— BEGIN Supplied data —

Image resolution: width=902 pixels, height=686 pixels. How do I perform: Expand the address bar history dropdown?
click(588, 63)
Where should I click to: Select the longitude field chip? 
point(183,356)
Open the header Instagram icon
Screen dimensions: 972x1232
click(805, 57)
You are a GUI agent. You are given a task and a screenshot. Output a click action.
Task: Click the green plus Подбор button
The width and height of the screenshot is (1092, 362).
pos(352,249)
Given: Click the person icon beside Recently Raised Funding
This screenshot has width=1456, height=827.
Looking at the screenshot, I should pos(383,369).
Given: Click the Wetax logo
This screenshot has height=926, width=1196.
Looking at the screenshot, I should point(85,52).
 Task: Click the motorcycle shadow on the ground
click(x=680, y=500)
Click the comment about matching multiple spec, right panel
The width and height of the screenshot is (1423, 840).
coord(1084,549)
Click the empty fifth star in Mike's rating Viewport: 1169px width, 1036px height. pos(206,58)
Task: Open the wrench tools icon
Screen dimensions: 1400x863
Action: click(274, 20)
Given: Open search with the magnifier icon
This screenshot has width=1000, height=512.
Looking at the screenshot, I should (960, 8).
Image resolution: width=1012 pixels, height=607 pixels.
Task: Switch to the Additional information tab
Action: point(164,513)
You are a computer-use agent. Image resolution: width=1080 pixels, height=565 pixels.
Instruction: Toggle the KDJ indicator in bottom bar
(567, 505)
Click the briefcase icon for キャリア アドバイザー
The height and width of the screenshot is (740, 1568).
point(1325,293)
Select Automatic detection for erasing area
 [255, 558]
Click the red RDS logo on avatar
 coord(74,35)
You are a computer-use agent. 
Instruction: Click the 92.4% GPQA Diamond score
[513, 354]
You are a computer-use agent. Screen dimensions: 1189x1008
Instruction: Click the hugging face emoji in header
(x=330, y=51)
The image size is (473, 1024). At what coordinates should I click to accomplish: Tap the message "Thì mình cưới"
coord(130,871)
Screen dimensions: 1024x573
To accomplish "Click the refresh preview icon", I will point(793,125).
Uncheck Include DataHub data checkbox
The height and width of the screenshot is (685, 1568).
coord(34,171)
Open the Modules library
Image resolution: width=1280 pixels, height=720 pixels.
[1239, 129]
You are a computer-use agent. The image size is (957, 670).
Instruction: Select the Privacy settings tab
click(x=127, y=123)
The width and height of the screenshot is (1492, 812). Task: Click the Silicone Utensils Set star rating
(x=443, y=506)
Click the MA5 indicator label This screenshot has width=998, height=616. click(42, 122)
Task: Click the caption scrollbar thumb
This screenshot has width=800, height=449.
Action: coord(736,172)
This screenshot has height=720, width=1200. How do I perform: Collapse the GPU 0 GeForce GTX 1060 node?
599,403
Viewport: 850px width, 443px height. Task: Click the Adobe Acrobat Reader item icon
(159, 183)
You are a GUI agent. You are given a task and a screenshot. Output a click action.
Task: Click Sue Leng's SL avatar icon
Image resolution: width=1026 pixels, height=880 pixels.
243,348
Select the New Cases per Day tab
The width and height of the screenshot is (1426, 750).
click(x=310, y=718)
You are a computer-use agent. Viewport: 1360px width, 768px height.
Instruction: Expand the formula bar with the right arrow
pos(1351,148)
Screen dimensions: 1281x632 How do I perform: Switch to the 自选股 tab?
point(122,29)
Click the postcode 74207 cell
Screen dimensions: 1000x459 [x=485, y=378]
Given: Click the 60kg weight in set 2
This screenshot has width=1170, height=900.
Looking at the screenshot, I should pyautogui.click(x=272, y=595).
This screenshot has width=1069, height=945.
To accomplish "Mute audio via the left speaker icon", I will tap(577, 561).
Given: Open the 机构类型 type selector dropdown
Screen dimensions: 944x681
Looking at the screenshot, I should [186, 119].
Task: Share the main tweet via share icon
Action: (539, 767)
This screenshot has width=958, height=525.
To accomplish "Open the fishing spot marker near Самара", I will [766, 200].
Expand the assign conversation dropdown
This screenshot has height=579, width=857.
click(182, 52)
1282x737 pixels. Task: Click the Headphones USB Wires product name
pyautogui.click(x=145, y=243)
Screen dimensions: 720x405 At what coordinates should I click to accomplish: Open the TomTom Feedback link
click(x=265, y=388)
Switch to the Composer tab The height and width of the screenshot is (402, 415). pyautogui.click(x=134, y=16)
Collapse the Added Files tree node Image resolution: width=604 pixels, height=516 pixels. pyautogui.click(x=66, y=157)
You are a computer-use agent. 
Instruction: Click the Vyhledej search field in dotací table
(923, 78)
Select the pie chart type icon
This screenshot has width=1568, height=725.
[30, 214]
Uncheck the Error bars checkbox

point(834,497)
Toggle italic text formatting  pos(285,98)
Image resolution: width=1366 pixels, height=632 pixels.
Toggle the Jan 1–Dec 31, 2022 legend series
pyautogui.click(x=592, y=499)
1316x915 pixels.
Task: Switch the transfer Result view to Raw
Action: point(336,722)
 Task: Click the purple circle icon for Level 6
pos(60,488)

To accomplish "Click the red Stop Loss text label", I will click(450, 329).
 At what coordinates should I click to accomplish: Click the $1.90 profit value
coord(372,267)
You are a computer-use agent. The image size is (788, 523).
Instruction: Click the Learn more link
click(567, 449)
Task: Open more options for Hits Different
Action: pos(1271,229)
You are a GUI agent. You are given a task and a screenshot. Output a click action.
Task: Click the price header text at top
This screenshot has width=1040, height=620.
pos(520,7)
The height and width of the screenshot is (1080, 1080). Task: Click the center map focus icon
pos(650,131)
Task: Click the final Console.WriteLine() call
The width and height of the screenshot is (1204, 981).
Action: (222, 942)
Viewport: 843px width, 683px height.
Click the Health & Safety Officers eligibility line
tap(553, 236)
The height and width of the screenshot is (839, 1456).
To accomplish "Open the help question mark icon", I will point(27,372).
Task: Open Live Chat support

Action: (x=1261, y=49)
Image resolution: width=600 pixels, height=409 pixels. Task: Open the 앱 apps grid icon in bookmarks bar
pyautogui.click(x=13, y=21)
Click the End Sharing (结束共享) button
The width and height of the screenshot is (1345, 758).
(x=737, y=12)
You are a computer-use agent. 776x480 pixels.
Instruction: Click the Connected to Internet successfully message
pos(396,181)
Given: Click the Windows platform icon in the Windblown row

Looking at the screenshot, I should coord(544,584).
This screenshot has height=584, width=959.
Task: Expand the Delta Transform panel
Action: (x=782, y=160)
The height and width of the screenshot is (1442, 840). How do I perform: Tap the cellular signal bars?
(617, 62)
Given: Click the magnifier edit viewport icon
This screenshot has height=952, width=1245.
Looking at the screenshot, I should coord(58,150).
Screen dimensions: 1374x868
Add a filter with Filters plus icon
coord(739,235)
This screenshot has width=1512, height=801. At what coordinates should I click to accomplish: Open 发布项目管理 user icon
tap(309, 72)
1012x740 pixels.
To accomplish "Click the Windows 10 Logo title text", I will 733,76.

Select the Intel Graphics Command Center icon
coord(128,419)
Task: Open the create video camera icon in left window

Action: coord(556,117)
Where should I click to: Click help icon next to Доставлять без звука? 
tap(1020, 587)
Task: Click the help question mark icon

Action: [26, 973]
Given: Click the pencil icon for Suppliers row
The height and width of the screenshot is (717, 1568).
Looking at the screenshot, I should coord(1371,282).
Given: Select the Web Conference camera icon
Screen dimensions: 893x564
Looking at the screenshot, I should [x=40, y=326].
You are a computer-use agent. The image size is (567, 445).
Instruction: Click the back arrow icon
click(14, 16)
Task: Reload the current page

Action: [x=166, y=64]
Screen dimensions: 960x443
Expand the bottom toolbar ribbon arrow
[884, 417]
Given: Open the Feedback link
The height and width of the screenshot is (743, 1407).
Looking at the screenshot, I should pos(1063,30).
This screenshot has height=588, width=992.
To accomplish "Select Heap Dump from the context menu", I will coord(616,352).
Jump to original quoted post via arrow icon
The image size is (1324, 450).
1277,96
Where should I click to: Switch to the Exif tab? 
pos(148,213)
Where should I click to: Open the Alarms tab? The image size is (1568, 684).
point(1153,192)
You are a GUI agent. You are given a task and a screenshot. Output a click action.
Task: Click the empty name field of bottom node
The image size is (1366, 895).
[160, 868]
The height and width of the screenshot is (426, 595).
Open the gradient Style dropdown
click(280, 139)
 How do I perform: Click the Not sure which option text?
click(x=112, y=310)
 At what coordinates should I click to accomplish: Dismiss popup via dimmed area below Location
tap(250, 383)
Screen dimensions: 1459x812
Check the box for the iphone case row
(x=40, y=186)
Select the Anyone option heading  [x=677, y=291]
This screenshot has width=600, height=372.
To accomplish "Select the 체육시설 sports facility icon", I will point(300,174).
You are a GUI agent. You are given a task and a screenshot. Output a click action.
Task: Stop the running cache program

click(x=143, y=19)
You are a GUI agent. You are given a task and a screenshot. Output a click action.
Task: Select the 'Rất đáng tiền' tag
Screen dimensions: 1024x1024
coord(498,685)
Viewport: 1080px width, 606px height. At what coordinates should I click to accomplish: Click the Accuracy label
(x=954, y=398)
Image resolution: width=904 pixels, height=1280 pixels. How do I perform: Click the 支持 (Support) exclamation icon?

— END Supplied data —

▶ **Aim of the exercise**: Could you give the data again from the line with "You are a computer-use agent. Viewport: 1360px" up to and including the line with "will tap(577, 561).", changing "formula bar" to "address bar" and leaving everything else unchanged?

▶ **Task solution**:
You are a computer-use agent. Viewport: 1360px width, 768px height.
Instruction: Expand the address bar with the right arrow
pos(1351,148)
Screen dimensions: 1281x632 How do I perform: Switch to the 自选股 tab?
point(122,29)
Click the postcode 74207 cell
Screen dimensions: 1000x459 [x=485, y=378]
Given: Click the 60kg weight in set 2
This screenshot has width=1170, height=900.
Looking at the screenshot, I should pyautogui.click(x=272, y=595).
This screenshot has width=1069, height=945.
To accomplish "Mute audio via the left speaker icon", I will tap(577, 561).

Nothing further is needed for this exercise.